Collect every line of the items that contains the string "should", matching case exactly, and copy each one.

▶ **GIVEN DATA**
[start]

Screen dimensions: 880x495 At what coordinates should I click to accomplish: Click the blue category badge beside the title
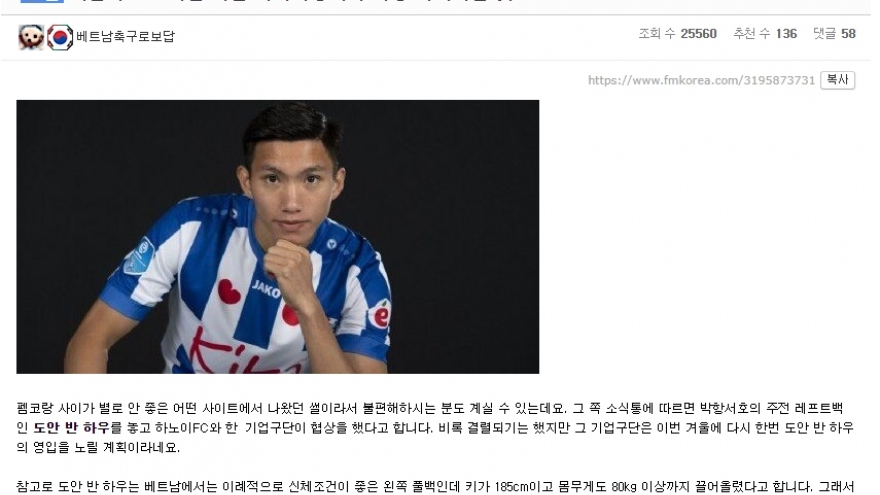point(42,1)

[end]
[start]

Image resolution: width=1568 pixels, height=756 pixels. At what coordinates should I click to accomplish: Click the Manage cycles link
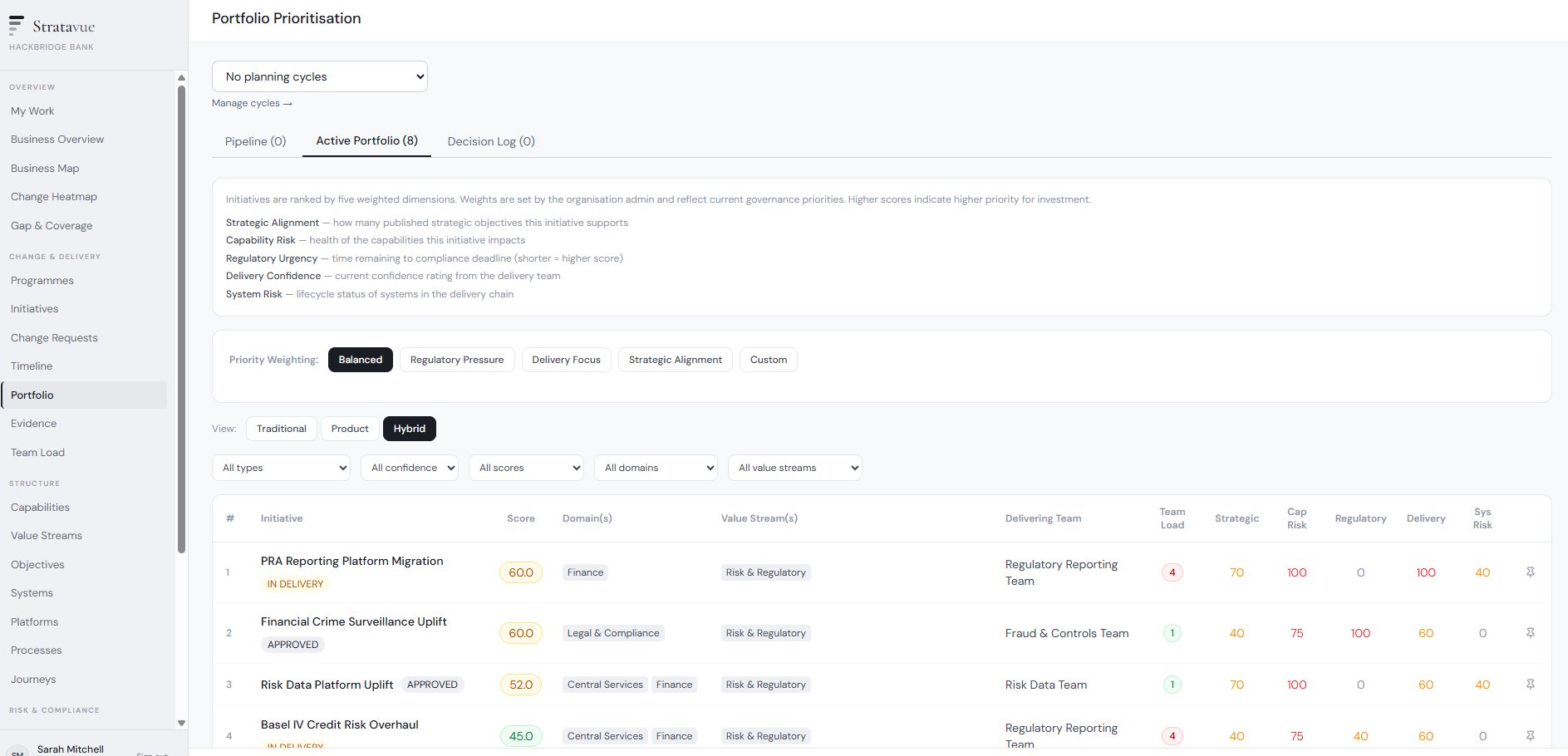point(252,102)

[end]
[start]

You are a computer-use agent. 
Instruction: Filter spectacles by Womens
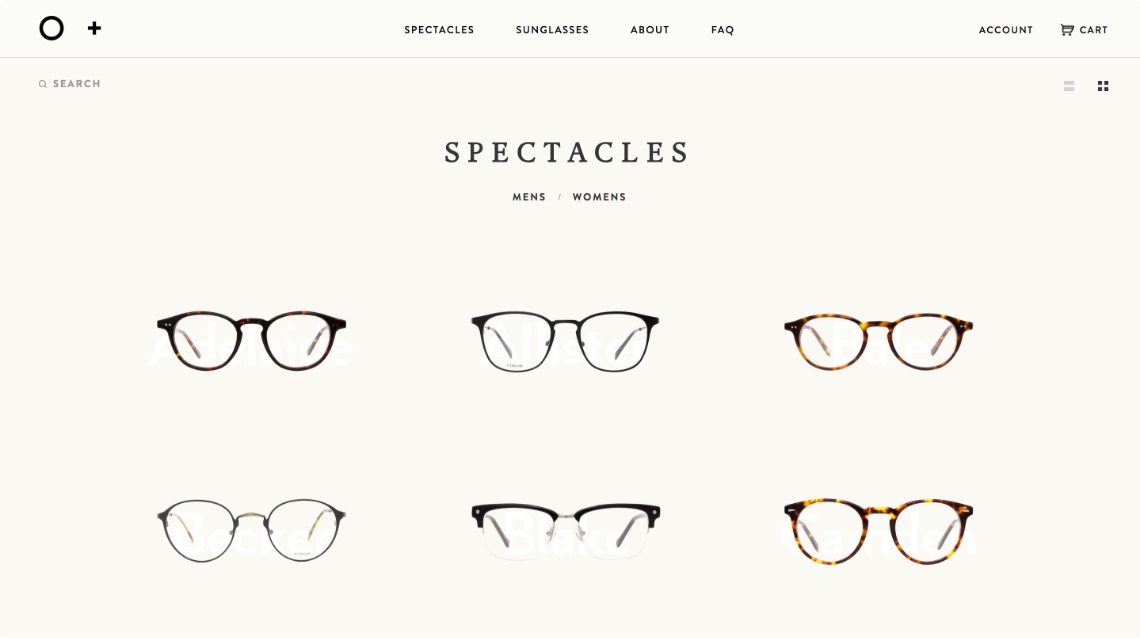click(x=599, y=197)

[end]

▶ **EXERCISE RESULT**
Screen dimensions: 880x495 At what coordinates should I click to accomplish: Click the blue category badge beside the title
Image resolution: width=1568 pixels, height=756 pixels. At what coordinates should I click to accomplish: Click the Manage cycles link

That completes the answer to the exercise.